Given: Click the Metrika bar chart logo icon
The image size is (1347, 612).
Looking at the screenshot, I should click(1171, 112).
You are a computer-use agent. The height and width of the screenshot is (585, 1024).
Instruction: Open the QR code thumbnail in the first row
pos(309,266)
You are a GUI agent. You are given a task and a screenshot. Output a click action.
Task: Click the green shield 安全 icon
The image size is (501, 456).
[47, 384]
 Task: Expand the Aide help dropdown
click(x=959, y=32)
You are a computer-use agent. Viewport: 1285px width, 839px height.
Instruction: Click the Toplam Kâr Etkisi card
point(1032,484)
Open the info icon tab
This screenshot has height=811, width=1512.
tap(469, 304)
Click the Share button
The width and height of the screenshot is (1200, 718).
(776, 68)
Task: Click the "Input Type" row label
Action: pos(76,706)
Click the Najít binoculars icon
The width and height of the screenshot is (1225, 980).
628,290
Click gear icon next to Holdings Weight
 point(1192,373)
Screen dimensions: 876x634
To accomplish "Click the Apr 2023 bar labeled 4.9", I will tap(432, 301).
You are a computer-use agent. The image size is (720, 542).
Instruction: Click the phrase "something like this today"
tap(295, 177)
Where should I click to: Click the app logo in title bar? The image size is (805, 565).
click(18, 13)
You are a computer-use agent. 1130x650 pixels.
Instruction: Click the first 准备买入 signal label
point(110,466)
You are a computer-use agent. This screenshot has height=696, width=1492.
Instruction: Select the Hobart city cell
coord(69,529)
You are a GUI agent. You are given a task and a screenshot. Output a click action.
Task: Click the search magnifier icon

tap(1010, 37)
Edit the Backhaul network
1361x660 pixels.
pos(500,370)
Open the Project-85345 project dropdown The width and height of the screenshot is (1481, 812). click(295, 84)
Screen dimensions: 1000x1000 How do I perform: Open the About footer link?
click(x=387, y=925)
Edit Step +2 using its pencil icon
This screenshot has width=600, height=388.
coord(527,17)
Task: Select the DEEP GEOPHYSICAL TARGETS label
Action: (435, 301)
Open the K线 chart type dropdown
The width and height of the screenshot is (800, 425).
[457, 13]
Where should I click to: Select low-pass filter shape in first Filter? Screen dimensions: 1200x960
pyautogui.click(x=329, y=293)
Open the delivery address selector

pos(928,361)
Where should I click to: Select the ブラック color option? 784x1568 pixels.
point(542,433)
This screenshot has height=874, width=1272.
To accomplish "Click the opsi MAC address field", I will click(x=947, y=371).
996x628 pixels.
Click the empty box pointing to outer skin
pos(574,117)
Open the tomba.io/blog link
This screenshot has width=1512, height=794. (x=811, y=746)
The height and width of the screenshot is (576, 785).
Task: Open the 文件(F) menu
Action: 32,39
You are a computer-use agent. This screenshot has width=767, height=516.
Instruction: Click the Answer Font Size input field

═══

Task item: Give nothing except how many lines of the records include "chart".

Result of the exercise: 2